Related postHow to Worry Less

Stop Complaining

Admittedly we can all be prone to a whine now and then. Fair enough.

But if you are one of those people who constantly complain (about everything and anything), you should know you are probably driving everyone else around you a bit nuts.

Now would be a good time to stop.

At the very least, cut back.

Related post – Do We Talk Too Much About Our Problems? Time To Talk About Our Joys

Let go of the unimportant

Thankfully, I don’t consider myself a grudge-holder. Occasionally my friends even tell me I forgive people too easily.

Holding a grudge doesn’t help anyone. In most cases, it will just make you a bitter and possibly physically sick person.

As they say, life is too short.

It doesn’t mean you need to forgive everyone either. Sometimes it is more about letting go of negative feelings.  Mostly, it’s about moving on.
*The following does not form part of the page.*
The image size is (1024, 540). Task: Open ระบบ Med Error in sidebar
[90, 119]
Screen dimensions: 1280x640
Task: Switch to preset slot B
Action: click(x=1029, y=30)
Many people think when they are holding a grudge against someone, they are somehow hurting them. That’s rarely the case. The other person is more than likely going about their life as normal. The grudge holder is more likely to be the one that gets hurt carrying all of that negative emotion and energy around.

Think of a new parent. Though I am not a parent myself, I am reasonably sure once that new baby comes into your life, your priorities change. Dramatically. I doubt if new parents worry about the same trivial stuff they used to.  They suddenly have a much bigger picture in mind.
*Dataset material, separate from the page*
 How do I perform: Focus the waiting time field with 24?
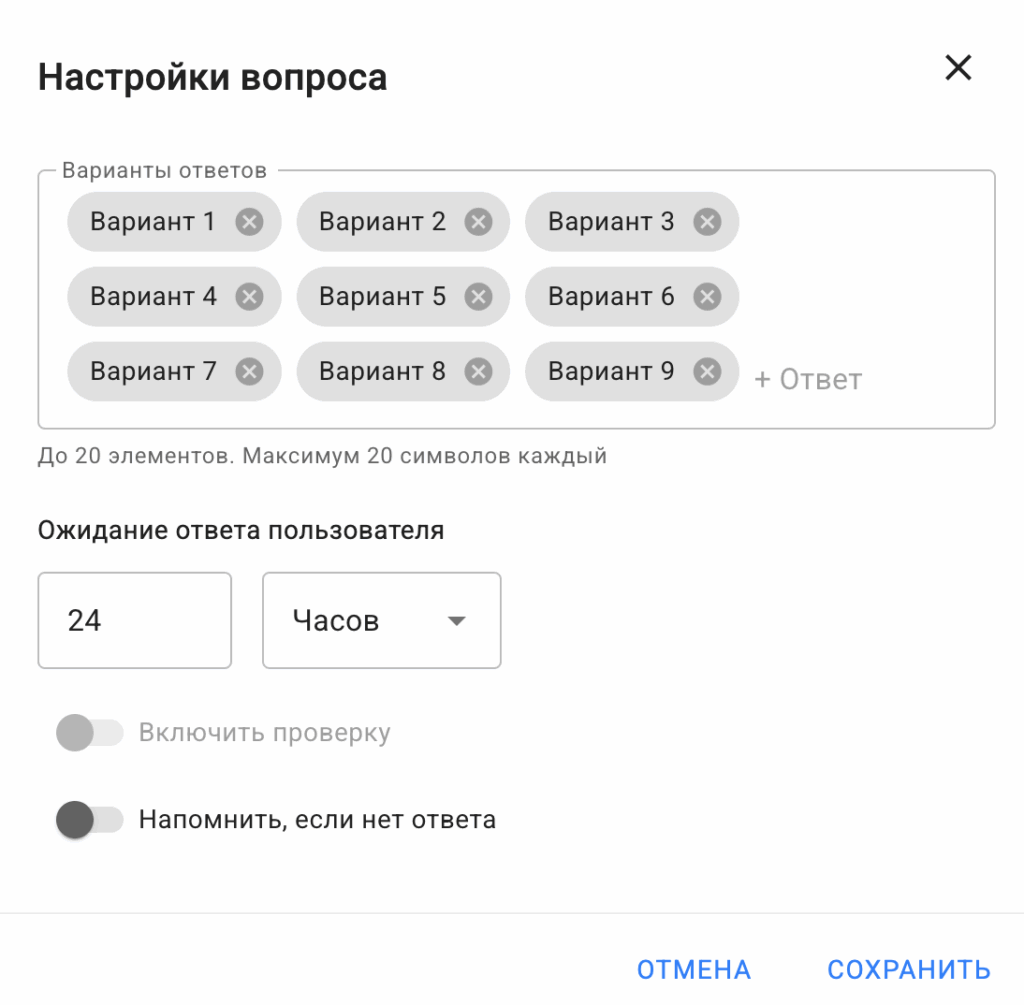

If you feel your life could benefit from a lot less judgment, I suggest reading Judgment Detox: Release the Beliefs that Hold You Back from Living a Better Life by Gabrielle Bernstein.

Stop Being a Drama Queen (or King)

We’ve all met these people, haven’t we? They come rushing up to us with an apparently HUGE problem. Then you find out what the problem is. Granted everyone’s problems are important to them. 

But come on…

I know I’ve had my Drama Queen moments. Probably more than I would care to admit. Hopefully, none of my close friends or ex-boyfriends will write in and give examples – because I definitely know there are some!

There definitely comes a point where you need to shake that persona off.

The interesting thing about drama queens is that their problems are usually self-generated. Their bad behavior has a habit of causing more problems and issues.  A bit like the domino effect.

This is one of the reasons, I am not a big fan of reality television. Other than the fact that most of them are rat experiments (put a bunch of people together in a confined environment and watch them turn on each other) they encourage the drama queen syndrome.  They are all about overreacting to one crisis after another.   The problem is the crisis is so trivial, most times I just don’t care about the outcome.

Related postAre You Creating Drama in Your Life?

Focus Internally

All too often we become fixated on what is happening in someone else’s life. Most of the above examples generally focus on other people (external forces).

Bring the focus back to you.

Don’t get me wrong, I don’t mean that you should become fixated on yourself in an unhealthy way. This isn’t about scrutinizing your looks or weight, or dwelling on your insecurities.

It’s more of a mental thing.

Focus on the positive outcomes you want to produce in your own life. Get clear on what you want and what makes you happy.

Focus on your mental toughness and inner strength.